[[ DATA TO EXAMINE open ]]
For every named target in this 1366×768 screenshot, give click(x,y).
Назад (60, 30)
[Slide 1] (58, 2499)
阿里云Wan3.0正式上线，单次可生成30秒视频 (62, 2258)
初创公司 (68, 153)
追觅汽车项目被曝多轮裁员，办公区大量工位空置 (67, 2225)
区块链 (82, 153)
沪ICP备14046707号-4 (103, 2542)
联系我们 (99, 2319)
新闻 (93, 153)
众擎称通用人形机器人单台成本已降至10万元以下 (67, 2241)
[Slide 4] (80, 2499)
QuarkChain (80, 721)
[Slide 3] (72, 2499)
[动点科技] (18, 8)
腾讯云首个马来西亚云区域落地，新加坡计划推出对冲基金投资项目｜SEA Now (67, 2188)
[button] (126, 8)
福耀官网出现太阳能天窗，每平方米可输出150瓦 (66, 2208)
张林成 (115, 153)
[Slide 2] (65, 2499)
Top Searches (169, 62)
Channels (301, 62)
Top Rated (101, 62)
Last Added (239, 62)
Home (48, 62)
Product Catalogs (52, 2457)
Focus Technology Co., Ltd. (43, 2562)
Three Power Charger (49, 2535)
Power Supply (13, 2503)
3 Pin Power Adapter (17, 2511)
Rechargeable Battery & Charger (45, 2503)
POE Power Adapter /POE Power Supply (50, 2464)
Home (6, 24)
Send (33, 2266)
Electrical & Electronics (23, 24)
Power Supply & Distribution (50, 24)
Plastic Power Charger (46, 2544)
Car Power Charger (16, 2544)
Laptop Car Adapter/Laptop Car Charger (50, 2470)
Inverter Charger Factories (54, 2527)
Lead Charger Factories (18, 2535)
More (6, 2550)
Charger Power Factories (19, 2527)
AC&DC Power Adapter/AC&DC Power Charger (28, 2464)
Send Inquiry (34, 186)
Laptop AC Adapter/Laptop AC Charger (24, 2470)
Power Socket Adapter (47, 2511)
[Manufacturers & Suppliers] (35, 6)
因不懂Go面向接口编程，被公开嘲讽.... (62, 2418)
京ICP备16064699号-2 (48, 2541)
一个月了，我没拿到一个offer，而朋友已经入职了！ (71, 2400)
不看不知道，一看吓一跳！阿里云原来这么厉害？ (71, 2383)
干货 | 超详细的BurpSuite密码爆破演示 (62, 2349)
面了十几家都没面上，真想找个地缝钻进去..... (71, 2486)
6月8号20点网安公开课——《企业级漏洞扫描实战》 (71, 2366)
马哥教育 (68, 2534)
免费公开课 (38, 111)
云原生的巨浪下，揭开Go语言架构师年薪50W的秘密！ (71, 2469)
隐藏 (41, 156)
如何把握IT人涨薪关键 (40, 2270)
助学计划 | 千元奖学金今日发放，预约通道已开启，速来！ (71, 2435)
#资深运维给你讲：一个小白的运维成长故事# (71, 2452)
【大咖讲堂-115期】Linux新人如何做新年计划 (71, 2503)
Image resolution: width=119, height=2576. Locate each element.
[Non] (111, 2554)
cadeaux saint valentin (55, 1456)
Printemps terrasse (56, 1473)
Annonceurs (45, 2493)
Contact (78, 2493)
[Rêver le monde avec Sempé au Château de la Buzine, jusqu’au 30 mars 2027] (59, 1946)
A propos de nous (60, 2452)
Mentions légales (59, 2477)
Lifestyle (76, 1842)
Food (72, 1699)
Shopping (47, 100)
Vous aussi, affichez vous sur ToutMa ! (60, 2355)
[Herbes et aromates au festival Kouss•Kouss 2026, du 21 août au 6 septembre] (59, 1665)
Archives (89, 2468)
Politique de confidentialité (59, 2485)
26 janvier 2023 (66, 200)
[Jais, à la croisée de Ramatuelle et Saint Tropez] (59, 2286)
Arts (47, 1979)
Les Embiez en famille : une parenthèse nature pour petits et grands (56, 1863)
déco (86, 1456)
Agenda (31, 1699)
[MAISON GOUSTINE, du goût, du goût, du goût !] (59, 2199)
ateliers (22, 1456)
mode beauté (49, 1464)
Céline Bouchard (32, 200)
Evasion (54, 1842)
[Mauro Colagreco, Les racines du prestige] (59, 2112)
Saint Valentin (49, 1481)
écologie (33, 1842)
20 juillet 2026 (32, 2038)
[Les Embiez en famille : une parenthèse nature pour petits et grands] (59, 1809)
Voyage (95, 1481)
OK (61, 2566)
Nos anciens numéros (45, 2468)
[[ DATA TO EXAMINE closed ]]
YOUR ASSIGNMENT: Check each line of the data above, and please copy the ones in which the string "Laptop" occurs.

EXERCISE ANSWER:
Laptop Car Adapter/Laptop Car Charger (50, 2470)
Laptop AC Adapter/Laptop AC Charger (24, 2470)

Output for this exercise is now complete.